Objective: Can you rewrite the records from the line holding "Task: Click the top Next pagination link" through the line holding "pyautogui.click(x=310, y=227)", inclusive, swapping "Instruction" for "Step" and leaving everything else unchanged? Give back only those lines, without the pictures.

Input rows:
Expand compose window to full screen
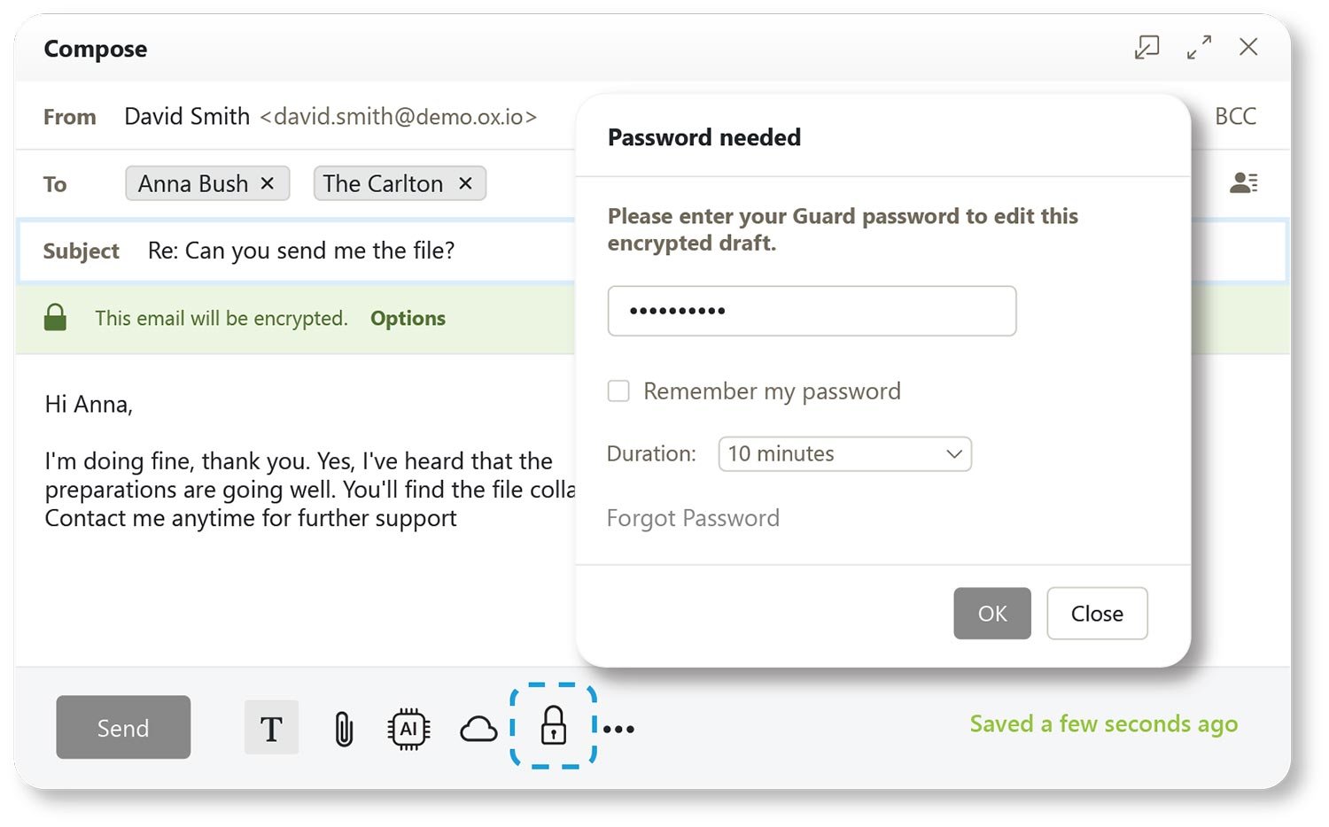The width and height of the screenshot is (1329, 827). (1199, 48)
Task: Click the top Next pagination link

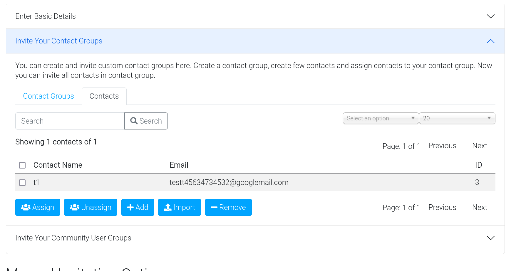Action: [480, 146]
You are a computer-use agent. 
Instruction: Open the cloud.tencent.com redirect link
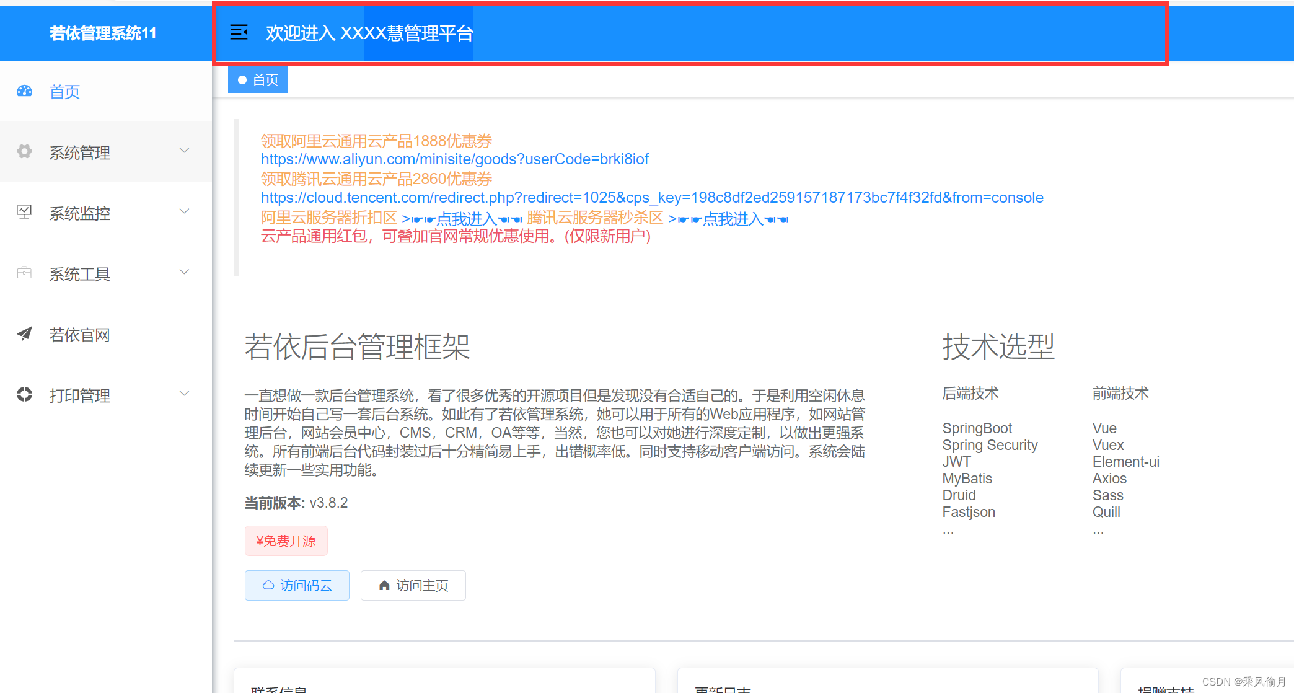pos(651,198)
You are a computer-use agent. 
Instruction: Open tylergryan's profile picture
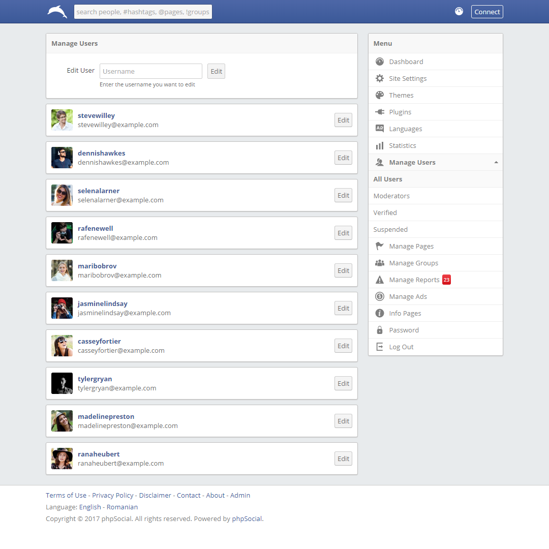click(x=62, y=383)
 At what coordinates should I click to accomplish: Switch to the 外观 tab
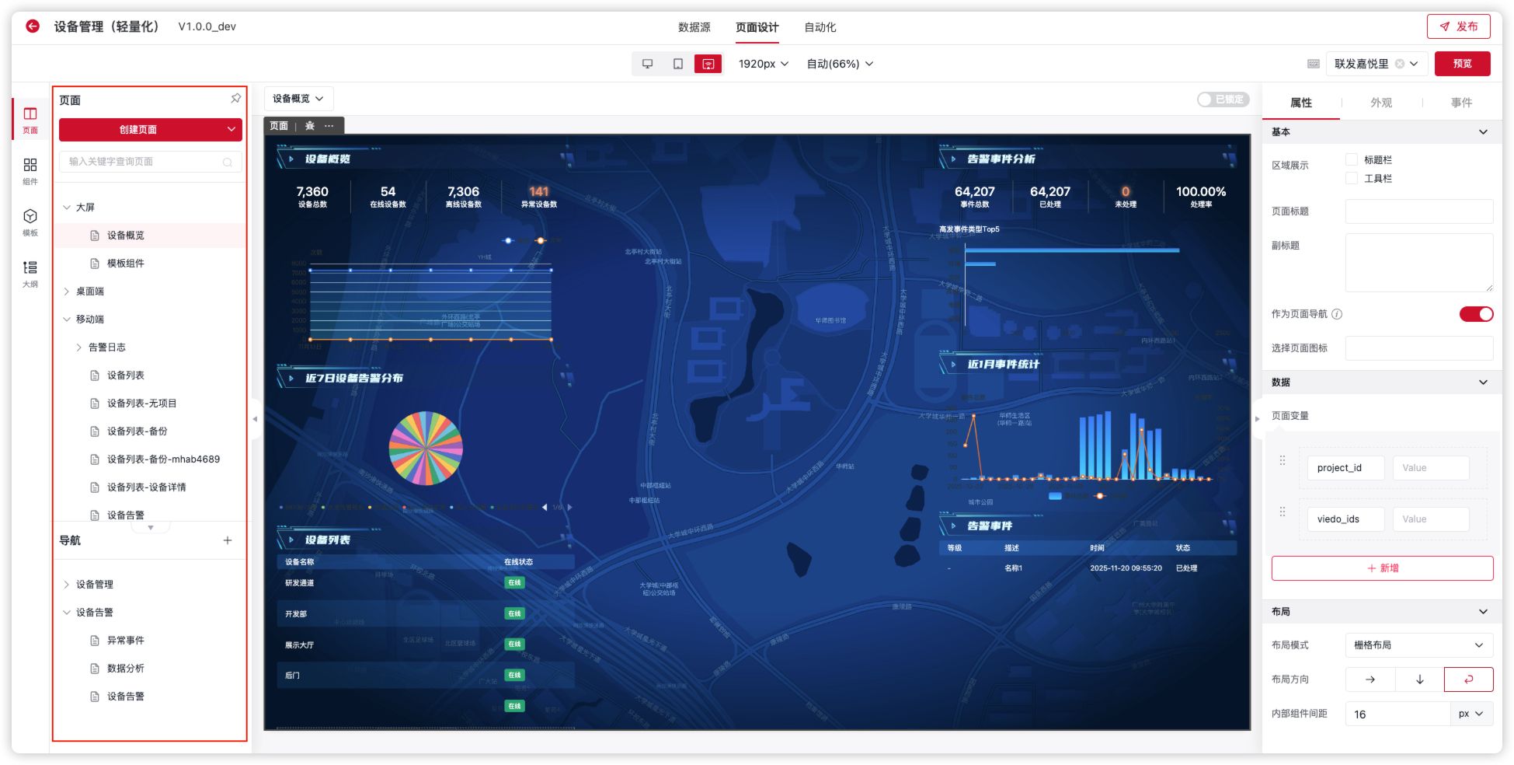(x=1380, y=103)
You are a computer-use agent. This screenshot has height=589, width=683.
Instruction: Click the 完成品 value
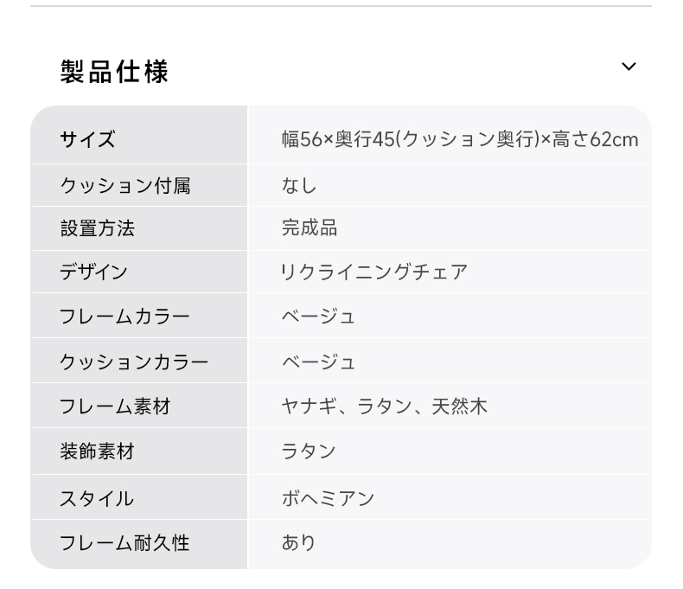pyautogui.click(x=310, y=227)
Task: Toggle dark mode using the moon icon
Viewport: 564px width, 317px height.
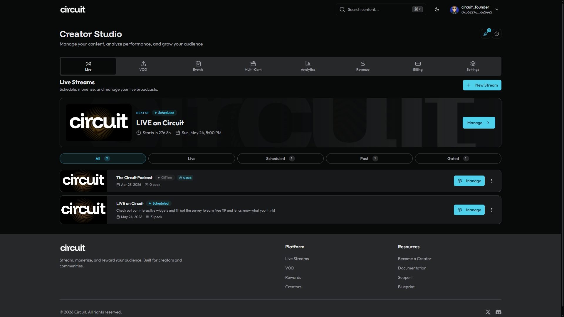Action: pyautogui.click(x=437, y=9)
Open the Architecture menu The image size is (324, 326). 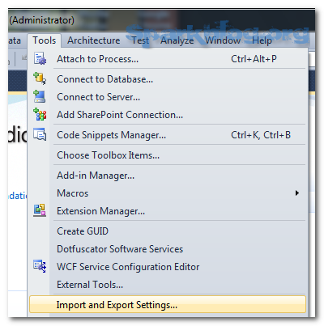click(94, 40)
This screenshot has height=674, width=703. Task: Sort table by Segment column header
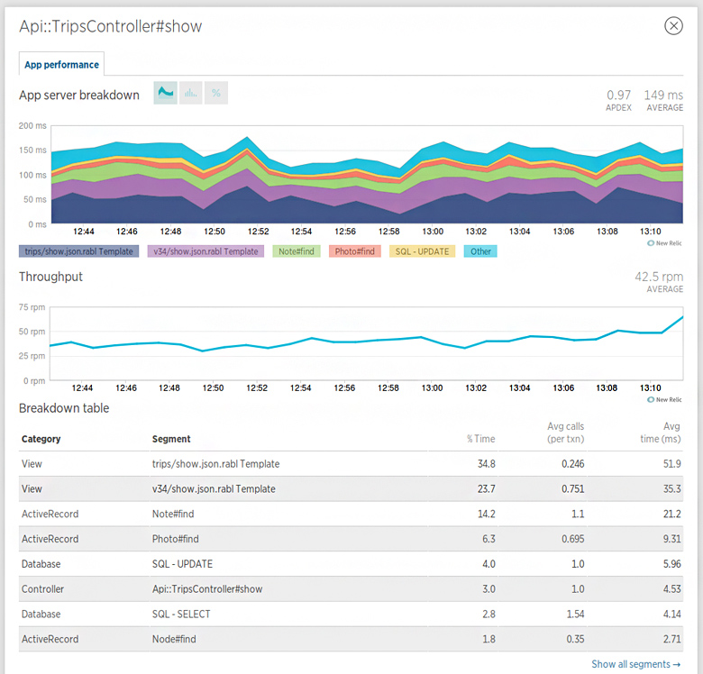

Answer for this exercise:
Task: Click the top Next pagination link

Action: [480, 146]
You are a computer-use agent. 
Step: Open the cloud.tencent.com redirect link
pos(651,198)
You are a computer-use agent. 
Step: Open tylergryan's profile picture
click(x=62, y=383)
 At what coordinates should I click to accomplish: Switch to the 外观 tab
(x=1380, y=103)
You are a computer-use agent. This screenshot has height=589, width=683.
Step: Click the 完成品 value
pyautogui.click(x=310, y=227)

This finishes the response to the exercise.